### Material shown
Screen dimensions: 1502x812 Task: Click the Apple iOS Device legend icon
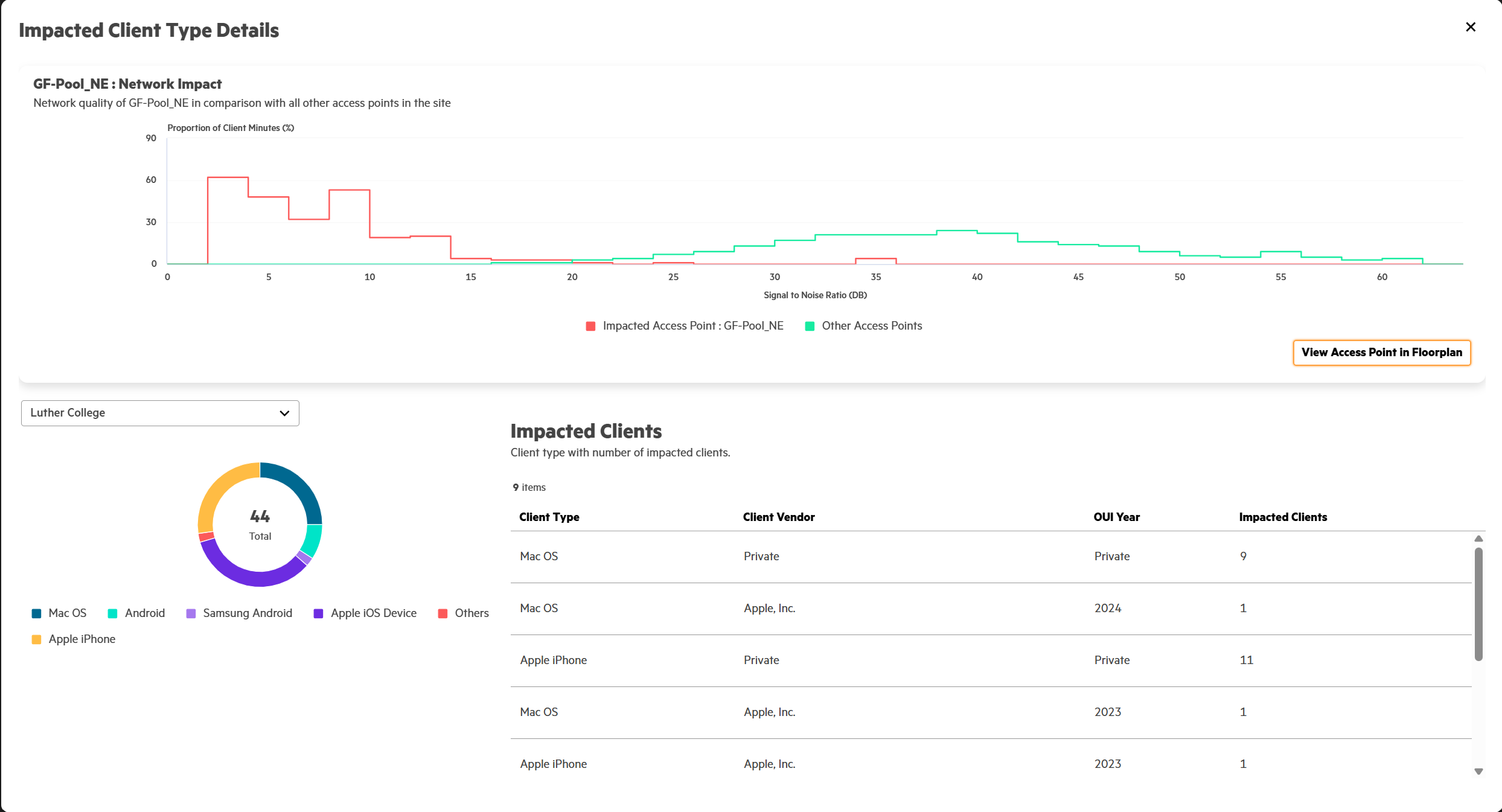coord(318,613)
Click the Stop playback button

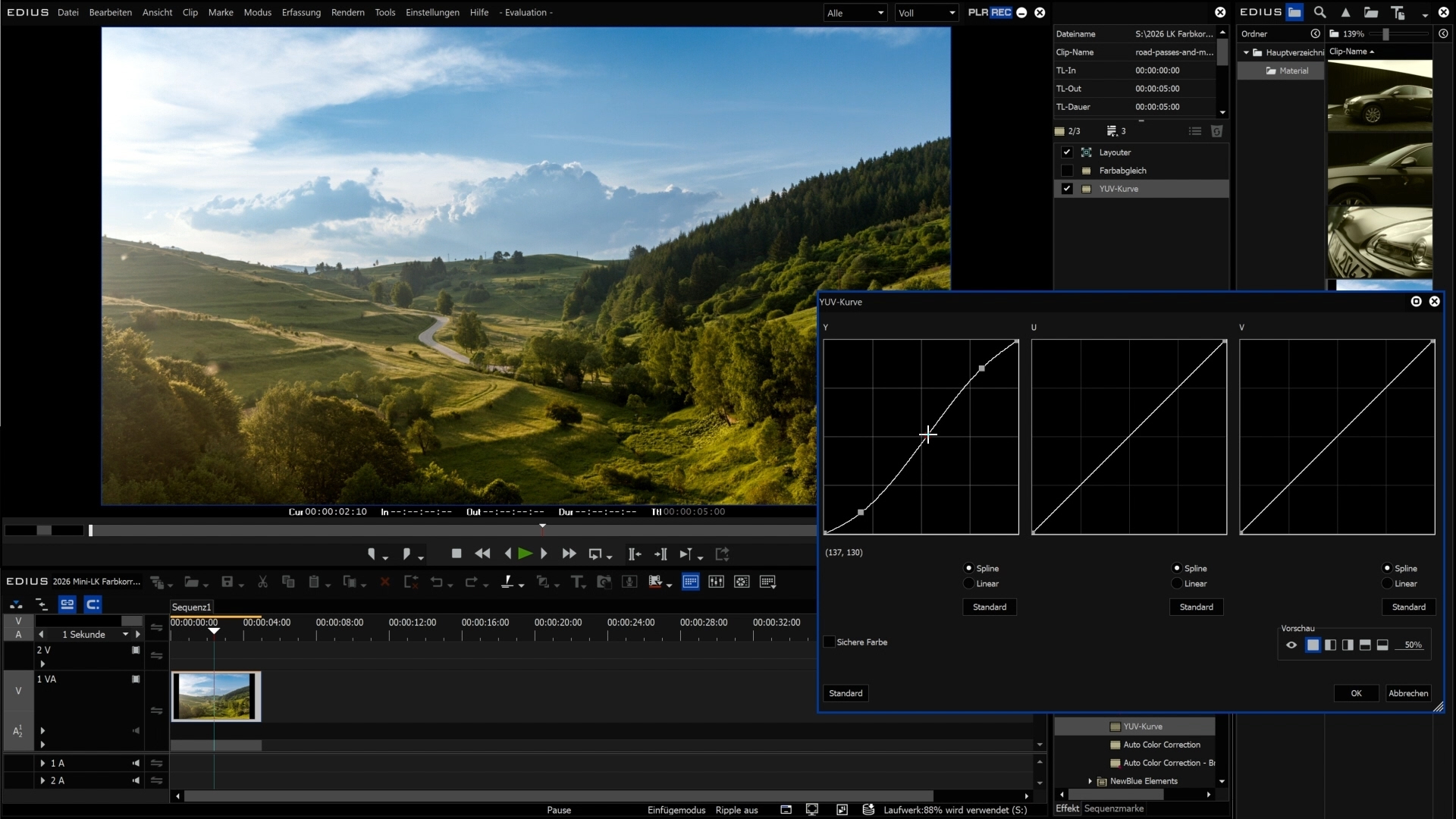[457, 554]
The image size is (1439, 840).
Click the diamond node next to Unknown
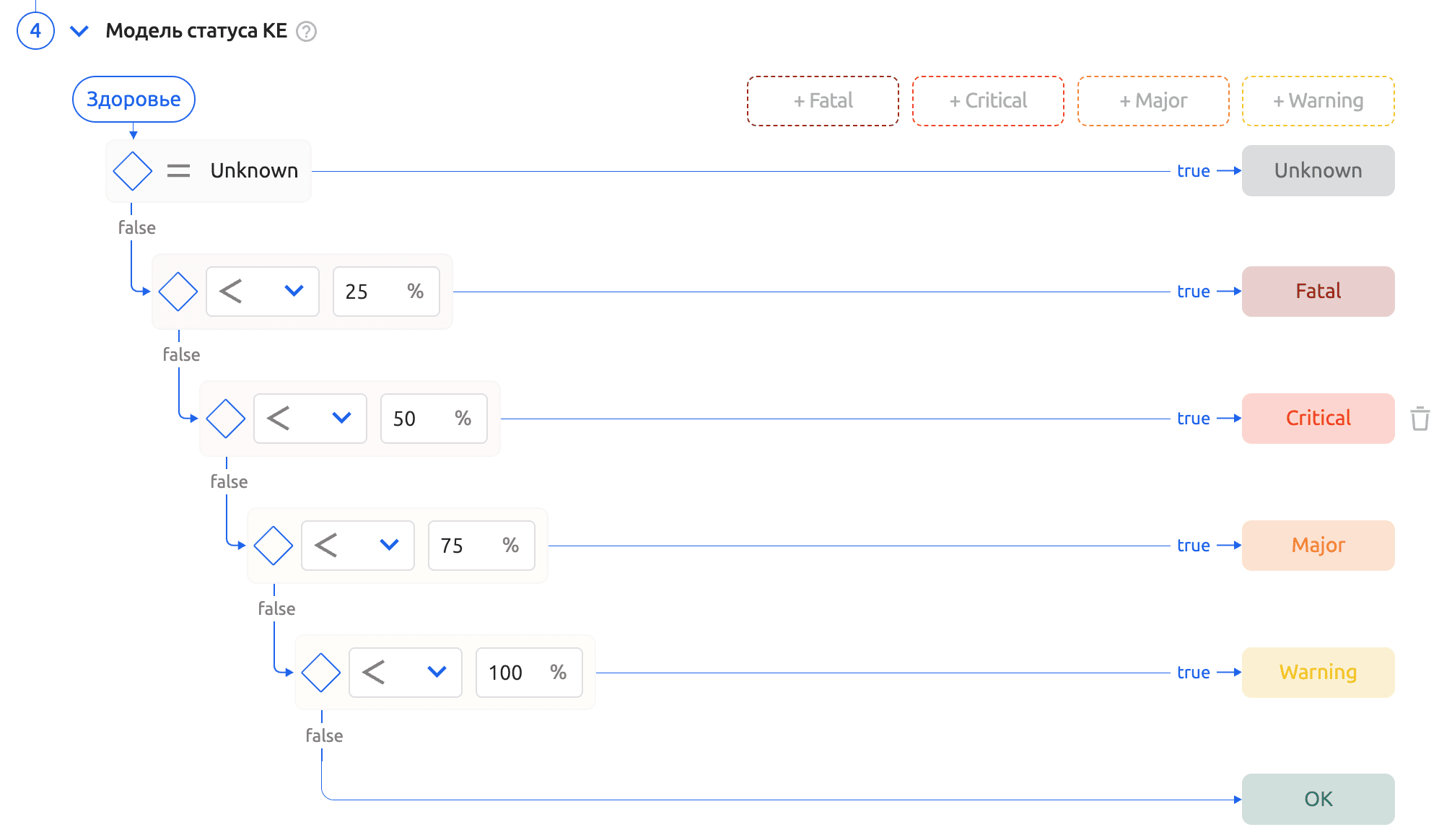(133, 171)
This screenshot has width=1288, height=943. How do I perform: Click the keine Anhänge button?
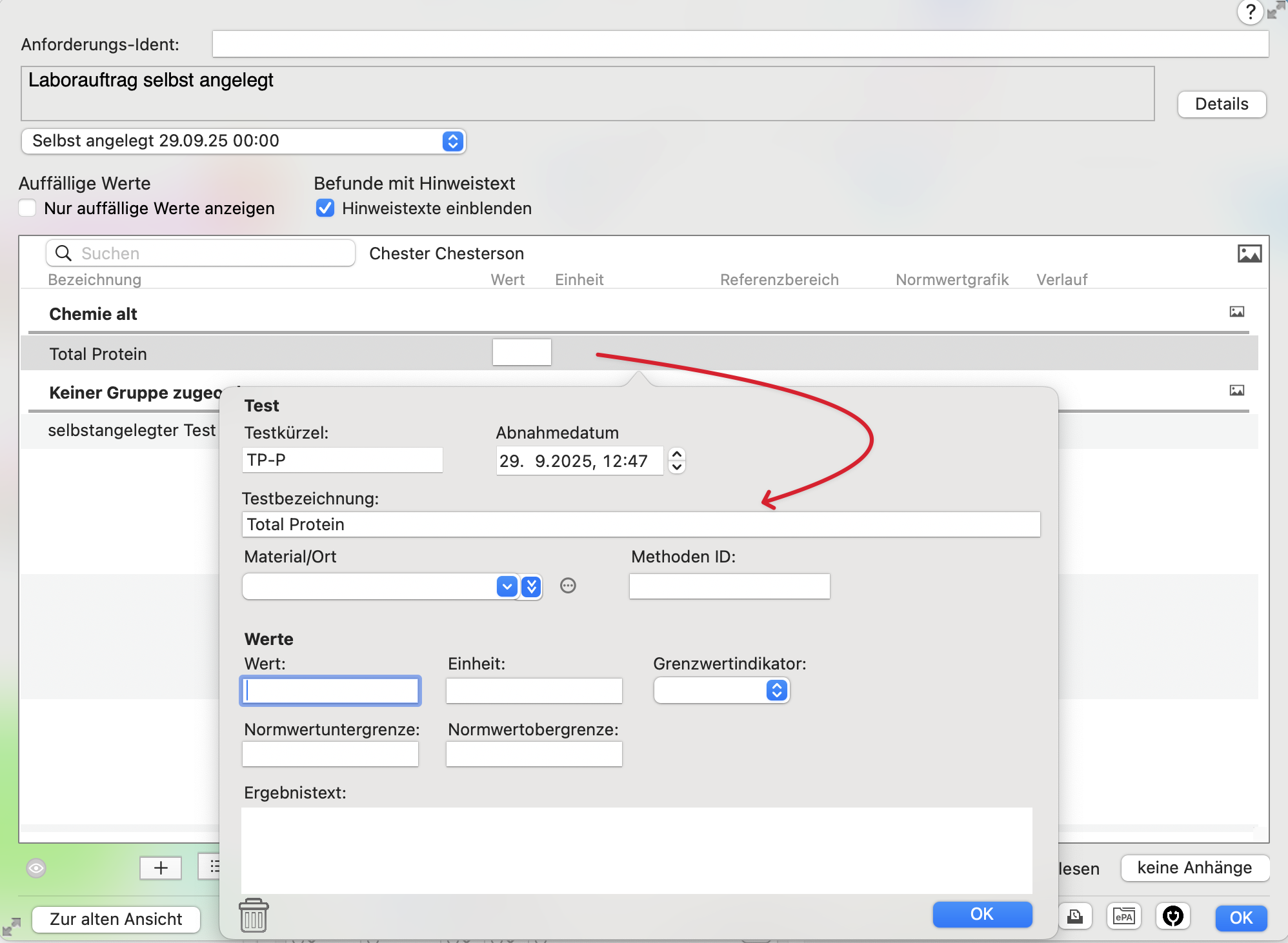1194,868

### Task statement
Restate word for word the lines from the one containing "Click the diamond node next to Unknown" through the end of the material above, both included, and nothing besides; drop the pictures.

### Answer section
Click the diamond node next to Unknown
(133, 171)
This screenshot has width=1288, height=943. How do I perform: Click the keine Anhänge button?
1194,868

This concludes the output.